Sarah Melrose, general manager, ADMATIC, says the conversation with staff was open and honest at all times.

Staff at offices in Sydney, Auckland and Melbourne experienced different stages of the pandemic at different times.

“We’ve recently gone back to the office one day a week in Sydney as a trial, but
we’ve found that our people unanimously prefer to continue working from home,” says Melrose.

“We are all now very comfortable with the flexibility that working from home brings.

“If you’d asked me six months ago whether we could function with the whole team out of office, I would never have believed it, but here we are – a fully functioning, productive WFH team.”

Working virtually allows the agency to pull in the best talent for meetings and projects, regardless of where those people are located.

“Of course, ADMATIC could have done this before, and we certainly had the technology, but it really took a pandemic to fully appreciate this,” she says

“Although WFH life is working well, new client meetings and pitches are still a challenge over Zoom. There are many things missing from a traditional face-to-face meeting – the connection is lost (sometimes literally).”

Phil Benedictus, CEO, Benedictus Media Buying & Planning, says his agency played it safe and went into lockdown a few of weeks before NSW.

“Operationally, the team were already routinely holding video conference meetings with most clients and using tools like Slack and Trello internally so in functional terms the move to remote working was reassuringly smooth,” he says.

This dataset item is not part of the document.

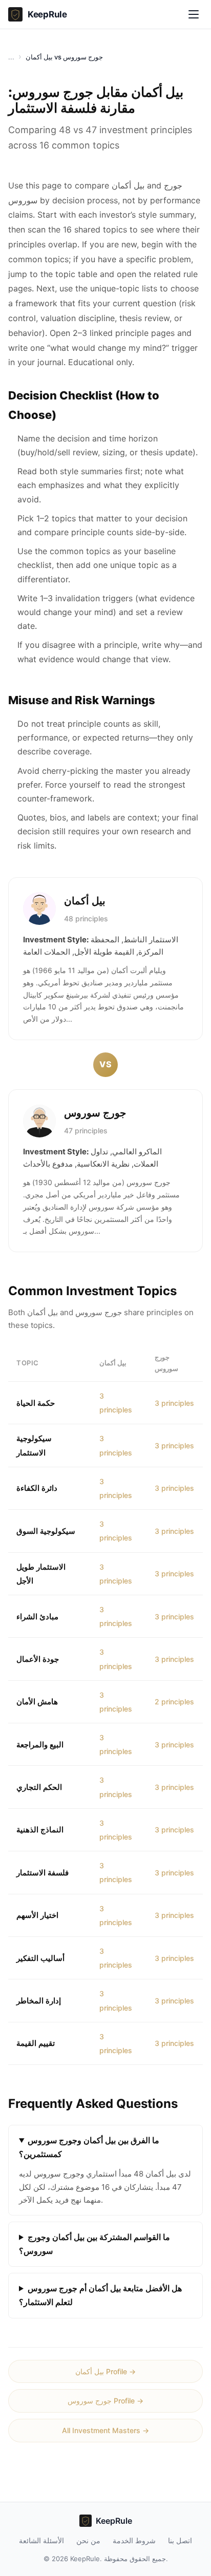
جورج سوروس (95, 1113)
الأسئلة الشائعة (41, 2540)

The key approach has been a lot more virtual meetings to allow discussion, keep up morale and keep working optimally as a team.

“Full team Zoom WIPs three times a week, and weekly digital team WIPs, Managers’ WIPs, Marketing/Bus Dev WIPs, Client WIPs,” he says.

“I also called around for virtual one on one tea/drinks with each team member to check in during lockdown.

“Also important has been keeping up team social functions: Virtual fancy dress team drinks and games on Fridays under lockdown, face-to-face events now we are working to a hybrid model. Similarly face to face meetings with clients/media where possible.”

He says remote working allows efficient use of time. No commute, no travel times to meetings. Less time spent on make-up and getting dressed.

“From a human perspective I think it has made the team appreciate each other and each other’s company even more and to value the enjoyment we get from doing great work together as a team,” he says.

But the lack of face-to-face contact does negatively impact, from training to driving new business.

“We are also very aware of the impact that lockdown and the uncertainty of the pandemic has had generally on mental wellbeing society-wide and the need to find ways to keep up team morale and check everyone is ok,” he says.